By now, any designer worth his or her salt has heard of biophilia and probably incorporated it into a project somehow. Green walls are all the rage, organic materials like wood and stone are reentering interiors across sectors, and there’s even hard scientific evidence that access to natural light and views can substantially improve a person’s physical and mental health. But biophilia can be a part of a project in subtle, almost imperceptible ways and still have a huge impact on the holistic quality of that space.
Take, for example, Mohawk Group’s latest workplace carpet offering, Relaxing Floors. It won a HiP award at NeoCon 2019 for its novel concept: that naturally occurring fractal patterns, which have been demonstrated to reduce stress, can be incorporated into contract spaces through flooring. The collection was developed by a three-way partnership between Mohawk Group, Martin and Anastasija Lesjak of 13&9 Design, and University of Oregon physicist Richard Taylor, who is a leading expert on fractals.
“Through the years I’d been hoping a designer would find out about me and my work,” says Taylor. “Before our collaboration, my work mostly had an impact on other academics, artists, and astronauts [Taylor’s work was initially funded by NASA] — very small groups of people. So this collaboration really felt like a magical moment.”
“For our third collaboration with Mohawk Group, we wanted to strip back the idea of biophilia, to really get to the heart of what it means,” says Martin. “We were also thinking about budding topics of concern in architecture and design discourse, like urbanization and digitalization. We knew all three of these topics could somehow blend together. Our research naturally led us to Richard’s work.”
Translating Taylor’s dense academic research into a tactile product that could be mass-produced was where the real challenge lied. 13&9 and Taylor employed two of the professor’s PhD students to develop a special software that would create fractal patterns that could then be fed into Mohawk Group’s proprietary machine technology. These patterns would then become the four plank styles in the collection: restD, mellowD, chillD, and Fractal Ground. The D-marker is a term borrowed from Taylor’s research; fractal complexity is measured on a parameter scale labeled D. Mid-complexity fractals are integrated into the design of Relaxing Floors. It’s that same level of complexity that is the most common in natural scenery and what the eye naturally gravitates towards.

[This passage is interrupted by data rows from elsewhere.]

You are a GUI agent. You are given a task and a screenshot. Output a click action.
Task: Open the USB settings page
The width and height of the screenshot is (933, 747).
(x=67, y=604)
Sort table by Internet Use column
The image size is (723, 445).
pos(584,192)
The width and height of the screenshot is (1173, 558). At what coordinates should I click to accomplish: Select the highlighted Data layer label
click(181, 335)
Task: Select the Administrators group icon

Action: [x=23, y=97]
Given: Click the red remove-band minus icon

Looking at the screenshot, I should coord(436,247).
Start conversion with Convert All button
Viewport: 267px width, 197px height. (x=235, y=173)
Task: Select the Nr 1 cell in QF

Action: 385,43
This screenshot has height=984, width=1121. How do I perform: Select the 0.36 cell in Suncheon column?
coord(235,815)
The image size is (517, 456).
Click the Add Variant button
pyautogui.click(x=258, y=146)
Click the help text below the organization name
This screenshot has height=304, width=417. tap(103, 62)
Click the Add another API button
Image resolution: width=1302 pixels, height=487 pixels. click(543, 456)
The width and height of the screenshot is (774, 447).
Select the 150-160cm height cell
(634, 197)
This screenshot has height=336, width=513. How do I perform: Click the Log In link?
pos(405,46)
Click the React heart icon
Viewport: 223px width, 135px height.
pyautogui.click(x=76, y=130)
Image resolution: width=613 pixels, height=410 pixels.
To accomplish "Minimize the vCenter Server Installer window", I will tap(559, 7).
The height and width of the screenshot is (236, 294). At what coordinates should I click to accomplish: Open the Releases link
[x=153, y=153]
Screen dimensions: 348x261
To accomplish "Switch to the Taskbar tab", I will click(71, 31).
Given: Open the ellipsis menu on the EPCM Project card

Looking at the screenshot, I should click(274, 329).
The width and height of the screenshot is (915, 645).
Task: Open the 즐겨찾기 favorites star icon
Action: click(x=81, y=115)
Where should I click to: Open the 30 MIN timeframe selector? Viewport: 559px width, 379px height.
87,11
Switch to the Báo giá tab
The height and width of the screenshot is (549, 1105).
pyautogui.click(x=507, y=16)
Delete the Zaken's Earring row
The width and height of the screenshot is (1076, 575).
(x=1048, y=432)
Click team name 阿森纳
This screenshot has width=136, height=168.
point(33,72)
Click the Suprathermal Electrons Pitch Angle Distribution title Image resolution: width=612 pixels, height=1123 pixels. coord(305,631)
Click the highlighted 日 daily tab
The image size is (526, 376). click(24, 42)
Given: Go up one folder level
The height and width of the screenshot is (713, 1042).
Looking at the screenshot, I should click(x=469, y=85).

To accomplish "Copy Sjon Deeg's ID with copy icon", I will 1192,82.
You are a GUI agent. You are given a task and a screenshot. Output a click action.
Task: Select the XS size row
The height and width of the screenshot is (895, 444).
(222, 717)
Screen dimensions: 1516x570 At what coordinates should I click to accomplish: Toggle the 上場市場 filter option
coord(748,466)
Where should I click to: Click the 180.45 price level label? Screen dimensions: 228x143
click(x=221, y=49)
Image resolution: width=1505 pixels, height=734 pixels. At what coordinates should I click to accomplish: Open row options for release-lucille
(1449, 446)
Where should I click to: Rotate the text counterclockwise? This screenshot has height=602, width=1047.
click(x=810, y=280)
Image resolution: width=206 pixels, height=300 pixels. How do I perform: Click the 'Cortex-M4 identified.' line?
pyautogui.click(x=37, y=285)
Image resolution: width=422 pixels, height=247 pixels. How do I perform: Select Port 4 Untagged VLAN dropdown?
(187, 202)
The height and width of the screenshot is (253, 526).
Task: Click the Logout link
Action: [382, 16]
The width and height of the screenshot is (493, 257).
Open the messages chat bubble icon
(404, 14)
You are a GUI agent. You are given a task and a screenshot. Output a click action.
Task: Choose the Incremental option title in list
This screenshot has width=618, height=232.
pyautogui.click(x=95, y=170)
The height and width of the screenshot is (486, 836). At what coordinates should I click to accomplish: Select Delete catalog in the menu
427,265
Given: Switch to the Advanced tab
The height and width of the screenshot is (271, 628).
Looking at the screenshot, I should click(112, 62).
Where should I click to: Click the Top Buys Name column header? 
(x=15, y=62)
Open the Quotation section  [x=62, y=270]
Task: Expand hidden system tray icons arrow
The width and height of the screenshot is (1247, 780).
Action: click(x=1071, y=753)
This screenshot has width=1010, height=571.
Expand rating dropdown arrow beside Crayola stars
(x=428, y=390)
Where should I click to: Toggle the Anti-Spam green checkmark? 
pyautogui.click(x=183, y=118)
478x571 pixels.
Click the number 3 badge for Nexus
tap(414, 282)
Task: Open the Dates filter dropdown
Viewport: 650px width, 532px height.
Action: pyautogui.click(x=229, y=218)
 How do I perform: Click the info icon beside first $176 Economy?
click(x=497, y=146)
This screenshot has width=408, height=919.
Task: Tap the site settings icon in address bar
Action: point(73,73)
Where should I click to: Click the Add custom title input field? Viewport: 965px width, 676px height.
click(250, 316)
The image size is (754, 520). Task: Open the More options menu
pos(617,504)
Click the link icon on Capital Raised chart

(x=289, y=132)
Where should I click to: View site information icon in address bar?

“Working on this project, which is completely about what the eye is able to seek out and find on its own, really forced us to rely on our intuition — and our eyes!” says Anastasija. “It was certainly a unique experience. At the end of the day, we had to trust our own instincts to really determine if something felt right and would have the impact we wanted.”
"This collaboration has been an amazing experience," says Jackie Dettmar, VP of commercial product development and design at Mohawk Group. "We've brought together a trans-disciplinary team. We've got science and research, we've got industry-leading design, we've got innovative manufacturing. Bringing this team together has been a dynamic experience and the outcome is a product unlike anything we've ever produced before."
Relaxing Floors also borrows from color psychology. The blue-gray and green-gray color palette allows the fractals to be more obvious to the eye, as well as having an overall calming effect on the brain. Combining this color scheme with the fractal patterns Taylor’s team and 13&9 came up with could provide very real relief for the “stress conditions and illnesses that are on the rise. Our digitized and high-density built environments really need these kinds of patterns,” says Taylor.
Like many products in Mohawk’s portfolio, Relaxing Floors scores high on sustainability standards. It is Living Product Challenge Petal-certified, carbon neutral, and actively gives back to the planet through energy and water-saving manufacturing processes. The collection is manufactured at the company’s Glasgow, Virginia carpet tile plant, which has long been associated with sustainable manufacturing practices.
"At Mohawk Group, we are very passionate about sustainability, how we make our products, and what we deliver to the marketplace," says Dettmar. "We're really pushing the limit on creating sustainable flooring that gives more back to the world than it takes from it."